Pada bab kedua ‘RASA DIMILIKI’ saya merasakan kehangatan,
keakraban, dan kekeluargaan yang kental antara guru dengan peserta didik, antar
sesama guru, juga antar sesama siswa.
Pada bab ketiga ‘KEMANDIRIAN’, saya meerasakan kelas yang benar-
benar “hidup” sebab para siswa begitu antusias dan semangat mengikuti
pembelajaran. Mereka memiliki inisiatif untuk berproses mencapai tujuan yang
telah direncanakan.
Bab keempat membahas tentang ‘PENGUASAAN’. Di sini dijelaskan
bahwa manusia akan bahagia jika ada satu hal yang ia kuasai. Dalam konteks
pembelajaran, maka peserta didik akan bahagia jika mampu menguasai sebuah
pembelajaran. Poin pentingnya adalah menunjukkan keterkaitan antara kurikulum
dengan kehidupan nyata, sehingga para siswa memahami manfaat pelajaran yang
diterima. Dengan demikian, mereka memiliki inisiatif dan antusiasme yang tinggi
untuk belajar.
Menurut saya pada bab kelima ini merupakan kunci dari seluruh strategi
yang telah dipaparkan pada keempat bab sebelumnya, yaitu ‘POLA PIKIR’.

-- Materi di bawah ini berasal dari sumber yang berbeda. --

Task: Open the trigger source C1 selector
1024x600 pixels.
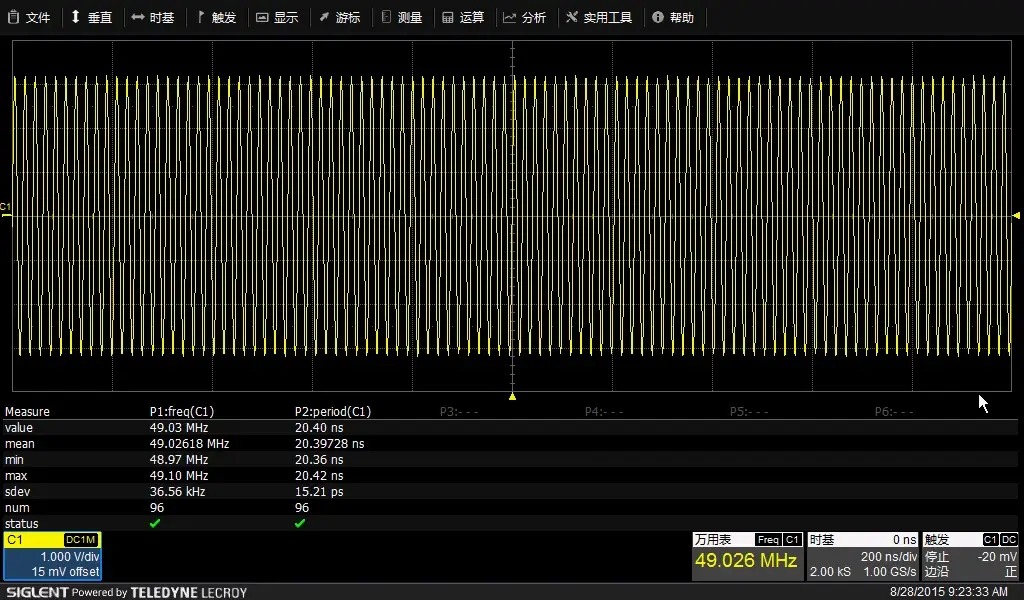Action: [x=990, y=540]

Untuk mampu membiasakan diri bekerja ala guru Finlandia, yang kita butuhkan
adalah mengubah pola pikir dari kompetisi menjadi kolaborasi.

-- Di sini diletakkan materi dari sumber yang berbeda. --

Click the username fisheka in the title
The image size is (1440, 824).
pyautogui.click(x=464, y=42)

Dan, inti dari strategi menciptakan proses belajar yang menyenangkan
sekaligus sukses adalah menempatkan ‘KEBAHAGIAAN’ sebagai prioritas
utama.
Kita tidak bisa mengikuti sistem pendidikan di Finlandia, tetapi kita bisa
belajar dari situ. Mengadopsi sebuah sistem pendidikan dari suatu tempat tidak
semudah seperti yang tertuang dalam banyak tulisan. Ada banyak faktor yang
mempengaruhinya, budaya, kebiasaan, dan lain-lain.
E. Saran
Buku ini sangat recomended!!!
Saya sungguh tidak menyesal dulu sudah membeli buku ini. Hanya saja
saya menyesal karena tidak membaca-baca buku ini dari pertama saya beli.
Setelah saya baca, saya terlarut untuk menyelesaikan buku ini sehingga paham
apa tujuan Timothy D. Walker menuliskannya.
Untuk siapapun yang membaca review buku ‘Teach Like Finland’ ini.
Buku ini saya rekomendasikan kepada semua orang terutama yang peduli pada
dunia pendidikan, yang ingin mengetahui dan mendapatkan solusi model
pendidikan yang lebih mandiri dan terbimbing untuk peserta didiknya serta
membawa kebahagiaan pada mereka semua yang terlibat di dalam kegiatannya.
Buku ini tidak cuma berisi teori, tapi juga cara pengaplikasian, dan dibawakan
dalam gaya penulisan yang luwes serta diterjemahkan ke dalam bahasa Indonesia
pula dengan baik karena buku yang saya baca ini adalah buku terjemahan.